Task to complete
Go through the entries below from the first line and transcribe each one exactly, ending with the line that contains "Odmietnuť všetko (157, 2505)".

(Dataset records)
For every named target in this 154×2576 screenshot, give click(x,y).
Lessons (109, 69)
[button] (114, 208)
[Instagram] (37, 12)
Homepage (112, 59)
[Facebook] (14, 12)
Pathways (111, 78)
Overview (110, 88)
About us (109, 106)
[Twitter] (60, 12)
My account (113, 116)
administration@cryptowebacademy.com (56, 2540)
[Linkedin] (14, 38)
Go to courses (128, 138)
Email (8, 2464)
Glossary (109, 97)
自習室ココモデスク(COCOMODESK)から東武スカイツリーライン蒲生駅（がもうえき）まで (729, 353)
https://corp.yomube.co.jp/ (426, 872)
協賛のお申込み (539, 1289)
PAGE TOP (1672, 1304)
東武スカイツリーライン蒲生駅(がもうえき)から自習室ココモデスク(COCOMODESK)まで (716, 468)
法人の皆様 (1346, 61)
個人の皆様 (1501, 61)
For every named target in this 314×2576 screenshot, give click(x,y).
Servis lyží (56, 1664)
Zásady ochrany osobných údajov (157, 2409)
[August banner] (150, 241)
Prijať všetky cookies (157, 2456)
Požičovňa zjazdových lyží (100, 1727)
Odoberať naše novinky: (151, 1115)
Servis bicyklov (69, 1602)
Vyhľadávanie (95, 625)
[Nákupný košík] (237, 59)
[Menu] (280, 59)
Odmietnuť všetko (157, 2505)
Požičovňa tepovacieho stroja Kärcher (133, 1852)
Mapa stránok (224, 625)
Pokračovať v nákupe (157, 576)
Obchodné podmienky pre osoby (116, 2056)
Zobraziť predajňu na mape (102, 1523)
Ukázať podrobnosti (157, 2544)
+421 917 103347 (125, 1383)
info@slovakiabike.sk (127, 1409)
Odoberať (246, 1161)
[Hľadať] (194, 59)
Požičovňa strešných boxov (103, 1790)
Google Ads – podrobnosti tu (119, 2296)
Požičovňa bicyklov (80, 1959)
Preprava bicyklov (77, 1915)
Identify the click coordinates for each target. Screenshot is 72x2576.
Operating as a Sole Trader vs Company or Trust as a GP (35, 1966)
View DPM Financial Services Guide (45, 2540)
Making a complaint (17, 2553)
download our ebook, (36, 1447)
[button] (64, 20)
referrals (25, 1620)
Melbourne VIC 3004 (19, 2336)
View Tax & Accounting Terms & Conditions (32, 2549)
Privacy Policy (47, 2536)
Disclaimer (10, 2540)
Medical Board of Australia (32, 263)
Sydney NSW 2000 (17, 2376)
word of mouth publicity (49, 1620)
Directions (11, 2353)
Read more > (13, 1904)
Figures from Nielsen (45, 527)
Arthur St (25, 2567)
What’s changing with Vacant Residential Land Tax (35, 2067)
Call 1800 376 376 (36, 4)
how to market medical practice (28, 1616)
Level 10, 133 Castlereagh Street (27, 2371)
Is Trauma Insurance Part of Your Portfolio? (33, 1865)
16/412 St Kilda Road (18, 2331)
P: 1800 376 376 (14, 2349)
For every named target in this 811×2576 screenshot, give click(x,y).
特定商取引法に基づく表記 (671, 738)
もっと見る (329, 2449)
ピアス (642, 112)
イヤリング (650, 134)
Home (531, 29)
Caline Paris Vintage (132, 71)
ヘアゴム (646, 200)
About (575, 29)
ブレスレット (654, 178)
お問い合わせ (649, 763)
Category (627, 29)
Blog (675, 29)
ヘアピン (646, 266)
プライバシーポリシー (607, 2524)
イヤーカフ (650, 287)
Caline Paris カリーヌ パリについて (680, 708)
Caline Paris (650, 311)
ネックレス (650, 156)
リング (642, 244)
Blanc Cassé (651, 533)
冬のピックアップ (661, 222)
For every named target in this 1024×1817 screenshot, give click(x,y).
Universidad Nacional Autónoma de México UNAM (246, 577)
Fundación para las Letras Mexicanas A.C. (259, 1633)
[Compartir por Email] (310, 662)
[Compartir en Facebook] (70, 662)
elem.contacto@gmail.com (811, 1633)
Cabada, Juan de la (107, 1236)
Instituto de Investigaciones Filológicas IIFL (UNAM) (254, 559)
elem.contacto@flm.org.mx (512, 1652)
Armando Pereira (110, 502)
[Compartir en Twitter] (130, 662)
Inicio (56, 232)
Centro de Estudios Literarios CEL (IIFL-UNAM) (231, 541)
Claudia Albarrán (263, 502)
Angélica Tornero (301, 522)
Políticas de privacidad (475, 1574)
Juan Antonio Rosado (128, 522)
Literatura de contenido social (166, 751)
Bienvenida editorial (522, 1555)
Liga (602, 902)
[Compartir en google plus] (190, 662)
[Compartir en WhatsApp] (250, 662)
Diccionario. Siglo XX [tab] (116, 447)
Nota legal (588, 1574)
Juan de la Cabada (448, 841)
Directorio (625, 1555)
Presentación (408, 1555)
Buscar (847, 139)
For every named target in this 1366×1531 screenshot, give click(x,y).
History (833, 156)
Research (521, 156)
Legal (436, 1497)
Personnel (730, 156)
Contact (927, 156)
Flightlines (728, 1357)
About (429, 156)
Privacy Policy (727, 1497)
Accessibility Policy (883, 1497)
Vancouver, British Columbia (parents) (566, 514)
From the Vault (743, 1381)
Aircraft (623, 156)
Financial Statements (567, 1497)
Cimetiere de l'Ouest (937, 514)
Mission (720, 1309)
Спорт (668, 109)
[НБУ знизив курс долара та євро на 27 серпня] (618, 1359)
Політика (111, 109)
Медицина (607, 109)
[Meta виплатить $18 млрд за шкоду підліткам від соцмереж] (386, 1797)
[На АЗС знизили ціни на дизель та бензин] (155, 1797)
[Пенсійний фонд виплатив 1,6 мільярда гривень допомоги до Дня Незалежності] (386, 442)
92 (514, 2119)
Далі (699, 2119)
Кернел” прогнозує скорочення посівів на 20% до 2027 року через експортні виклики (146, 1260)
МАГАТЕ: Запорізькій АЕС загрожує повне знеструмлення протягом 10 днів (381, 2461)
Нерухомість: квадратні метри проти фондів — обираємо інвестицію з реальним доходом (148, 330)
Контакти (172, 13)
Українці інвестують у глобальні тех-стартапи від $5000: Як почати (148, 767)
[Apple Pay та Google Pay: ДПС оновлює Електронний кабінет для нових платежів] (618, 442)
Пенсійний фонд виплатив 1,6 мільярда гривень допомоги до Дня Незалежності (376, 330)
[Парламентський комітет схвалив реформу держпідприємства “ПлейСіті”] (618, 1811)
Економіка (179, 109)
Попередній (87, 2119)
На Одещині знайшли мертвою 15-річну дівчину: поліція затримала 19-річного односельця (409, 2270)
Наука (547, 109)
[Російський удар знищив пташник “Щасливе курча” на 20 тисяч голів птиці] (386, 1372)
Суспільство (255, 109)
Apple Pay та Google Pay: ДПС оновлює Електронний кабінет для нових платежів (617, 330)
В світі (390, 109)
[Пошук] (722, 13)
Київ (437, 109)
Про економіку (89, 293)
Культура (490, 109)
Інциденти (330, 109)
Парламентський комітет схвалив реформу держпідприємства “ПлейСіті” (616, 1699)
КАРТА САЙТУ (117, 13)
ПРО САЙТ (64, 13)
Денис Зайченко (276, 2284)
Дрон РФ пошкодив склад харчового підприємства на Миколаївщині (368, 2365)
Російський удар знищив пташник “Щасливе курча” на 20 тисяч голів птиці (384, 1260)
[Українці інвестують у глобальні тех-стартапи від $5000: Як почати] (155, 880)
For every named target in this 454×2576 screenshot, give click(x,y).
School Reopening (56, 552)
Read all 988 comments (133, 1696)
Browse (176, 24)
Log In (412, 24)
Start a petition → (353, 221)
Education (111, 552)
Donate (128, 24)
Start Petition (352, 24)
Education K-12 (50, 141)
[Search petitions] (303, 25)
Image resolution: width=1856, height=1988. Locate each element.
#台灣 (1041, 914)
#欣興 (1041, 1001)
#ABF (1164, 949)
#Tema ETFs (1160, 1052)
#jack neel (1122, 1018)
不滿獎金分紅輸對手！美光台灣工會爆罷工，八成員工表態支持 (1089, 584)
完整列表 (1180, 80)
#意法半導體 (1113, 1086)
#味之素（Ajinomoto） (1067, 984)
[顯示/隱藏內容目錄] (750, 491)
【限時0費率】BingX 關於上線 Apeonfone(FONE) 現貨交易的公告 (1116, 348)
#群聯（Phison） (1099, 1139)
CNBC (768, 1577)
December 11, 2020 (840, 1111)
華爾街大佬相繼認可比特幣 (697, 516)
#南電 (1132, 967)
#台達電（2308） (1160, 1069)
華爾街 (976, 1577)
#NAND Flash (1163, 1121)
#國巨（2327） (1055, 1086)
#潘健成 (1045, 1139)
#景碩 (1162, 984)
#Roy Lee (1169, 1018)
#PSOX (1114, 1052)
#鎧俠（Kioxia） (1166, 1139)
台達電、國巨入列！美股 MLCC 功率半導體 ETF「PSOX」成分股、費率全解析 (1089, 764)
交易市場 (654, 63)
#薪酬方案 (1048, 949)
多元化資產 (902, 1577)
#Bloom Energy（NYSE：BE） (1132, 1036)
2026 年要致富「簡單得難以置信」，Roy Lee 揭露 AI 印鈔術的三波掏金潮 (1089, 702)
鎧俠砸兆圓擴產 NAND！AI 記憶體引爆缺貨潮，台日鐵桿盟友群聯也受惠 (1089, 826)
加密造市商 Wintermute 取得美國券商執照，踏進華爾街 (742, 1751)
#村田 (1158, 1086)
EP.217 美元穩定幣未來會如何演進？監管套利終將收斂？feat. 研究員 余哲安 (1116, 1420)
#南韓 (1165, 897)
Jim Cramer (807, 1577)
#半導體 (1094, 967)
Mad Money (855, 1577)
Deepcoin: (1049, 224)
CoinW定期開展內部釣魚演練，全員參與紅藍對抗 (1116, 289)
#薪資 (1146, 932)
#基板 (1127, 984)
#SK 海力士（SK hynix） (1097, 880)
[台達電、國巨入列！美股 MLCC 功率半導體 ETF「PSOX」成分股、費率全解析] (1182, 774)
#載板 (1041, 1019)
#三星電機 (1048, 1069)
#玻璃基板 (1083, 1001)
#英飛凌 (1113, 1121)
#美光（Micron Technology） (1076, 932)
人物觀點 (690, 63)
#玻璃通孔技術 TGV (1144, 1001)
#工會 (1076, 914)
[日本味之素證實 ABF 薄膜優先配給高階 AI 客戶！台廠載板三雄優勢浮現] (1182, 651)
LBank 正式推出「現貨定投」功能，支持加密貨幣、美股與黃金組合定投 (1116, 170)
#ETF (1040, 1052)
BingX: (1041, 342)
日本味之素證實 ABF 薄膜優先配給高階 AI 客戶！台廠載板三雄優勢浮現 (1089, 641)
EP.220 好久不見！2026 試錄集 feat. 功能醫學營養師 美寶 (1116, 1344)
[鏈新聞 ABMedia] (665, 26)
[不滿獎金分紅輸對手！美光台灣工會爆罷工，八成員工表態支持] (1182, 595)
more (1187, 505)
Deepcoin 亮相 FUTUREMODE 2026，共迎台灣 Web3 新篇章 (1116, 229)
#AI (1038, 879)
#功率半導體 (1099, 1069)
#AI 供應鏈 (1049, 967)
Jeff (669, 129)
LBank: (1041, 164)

Result of the exercise
For every named target in this 154×2576 screenshot, give click(x,y).
Lessons (109, 69)
[button] (114, 208)
[Instagram] (37, 12)
Homepage (112, 59)
[Facebook] (14, 12)
Pathways (111, 78)
Overview (110, 88)
About us (109, 106)
[Twitter] (60, 12)
My account (113, 116)
administration@cryptowebacademy.com (56, 2540)
[Linkedin] (14, 38)
Go to courses (128, 138)
Email (8, 2464)
Glossary (109, 97)
自習室ココモデスク(COCOMODESK)から東武スカイツリーライン蒲生駅（がもうえき）まで (729, 353)
https://corp.yomube.co.jp/ (426, 872)
協賛のお申込み (539, 1289)
PAGE TOP (1672, 1304)
東武スカイツリーライン蒲生駅(がもうえき)から自習室ココモデスク(COCOMODESK)まで (716, 468)
法人の皆様 (1346, 61)
個人の皆様 (1501, 61)
For every named target in this 314×2576 screenshot, give click(x,y).
Servis lyží (56, 1664)
Zásady ochrany osobných údajov (157, 2409)
[August banner] (150, 241)
Prijať všetky cookies (157, 2456)
Požičovňa zjazdových lyží (100, 1727)
Odoberať naše novinky: (151, 1115)
Servis bicyklov (69, 1602)
Vyhľadávanie (95, 625)
[Nákupný košík] (237, 59)
[Menu] (280, 59)
Odmietnuť všetko (157, 2505)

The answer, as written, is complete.